↓↓↓
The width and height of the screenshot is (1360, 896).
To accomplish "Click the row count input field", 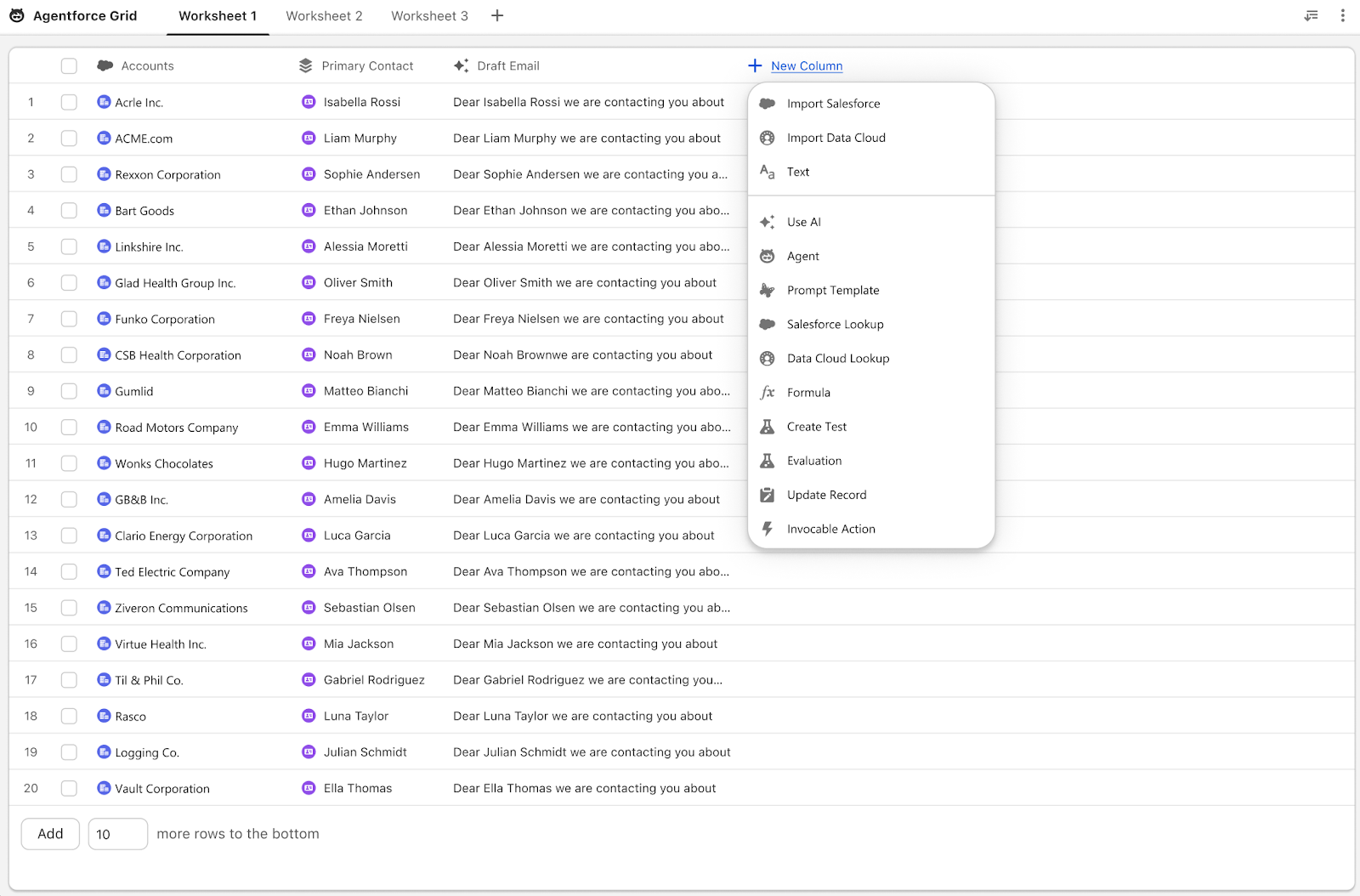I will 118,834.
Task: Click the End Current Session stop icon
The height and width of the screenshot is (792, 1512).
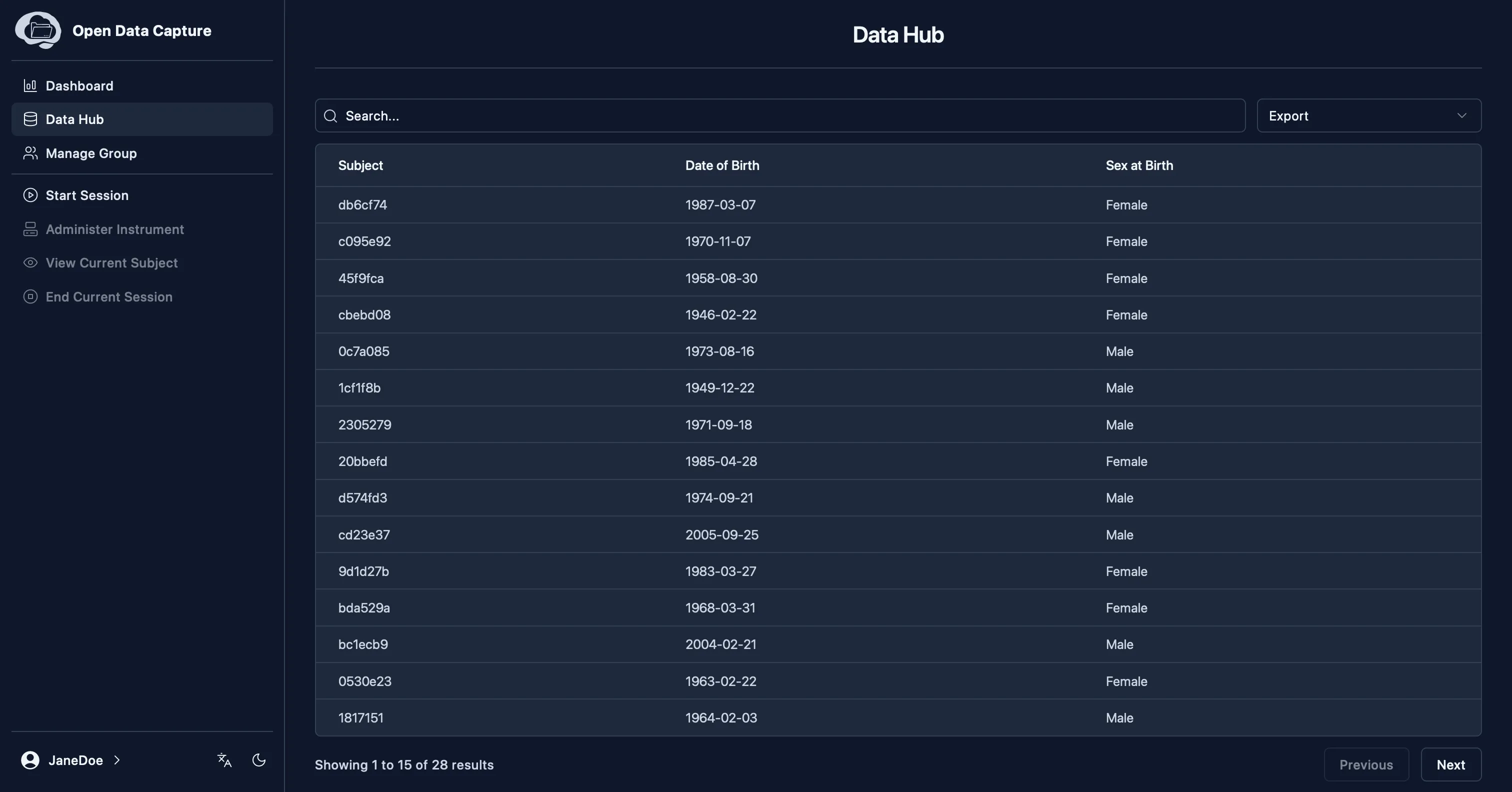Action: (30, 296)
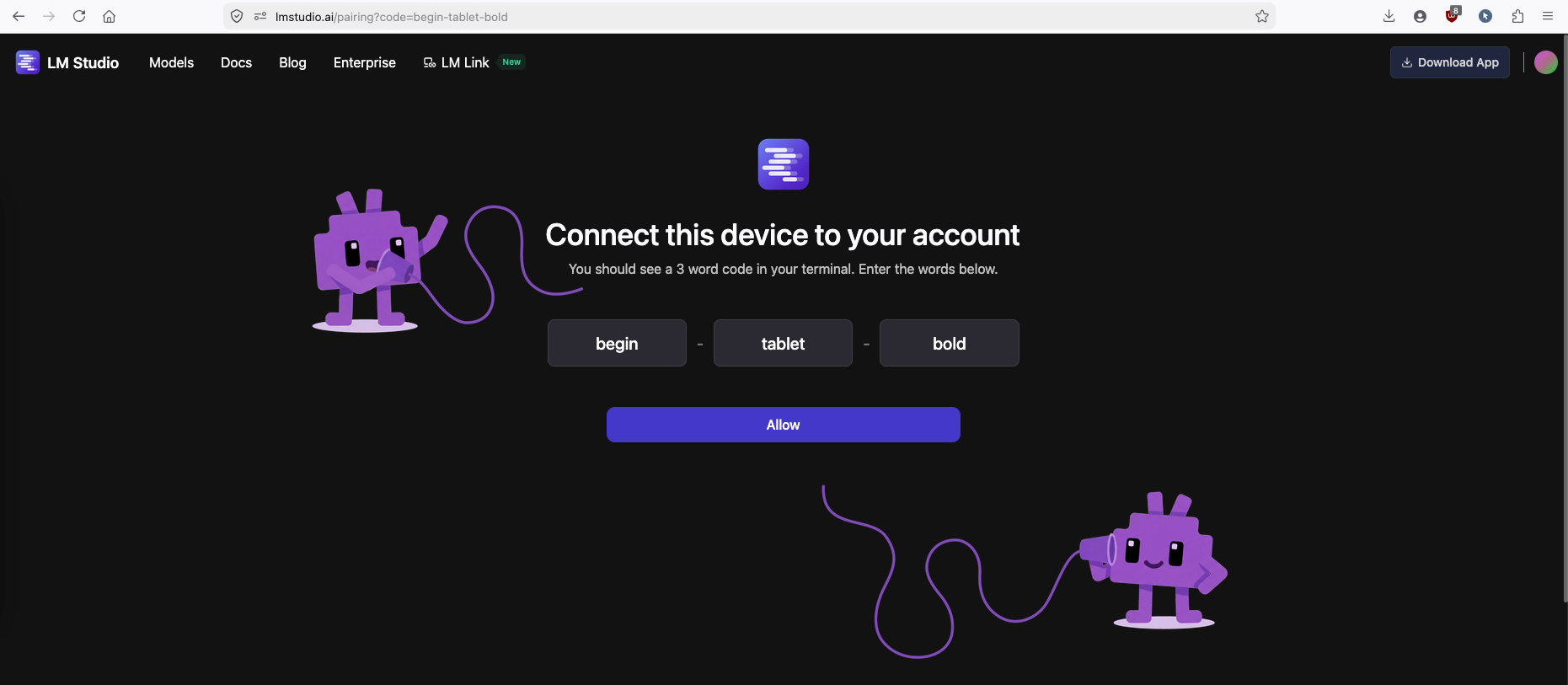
↑↑↑
↓↓↓
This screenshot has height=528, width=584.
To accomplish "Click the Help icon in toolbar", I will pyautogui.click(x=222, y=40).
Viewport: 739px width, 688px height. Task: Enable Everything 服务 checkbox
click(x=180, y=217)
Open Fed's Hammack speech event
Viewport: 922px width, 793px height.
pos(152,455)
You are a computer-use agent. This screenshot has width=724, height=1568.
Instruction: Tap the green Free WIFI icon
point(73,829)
↑↑↑
**What you should do**. Rewrite the part of the material above that opens with the line containing "Open Fed's Hammack speech event" and closes with the line containing "point(73,829)" as a JSON list of strings, one string per line, leaving out blank lines.

**Task output**.
[
  "Open Fed's Hammack speech event",
  "Viewport: 922px width, 793px height.",
  "pos(152,455)",
  "You are a computer-use agent. This screenshot has width=724, height=1568.",
  "Instruction: Tap the green Free WIFI icon",
  "point(73,829)"
]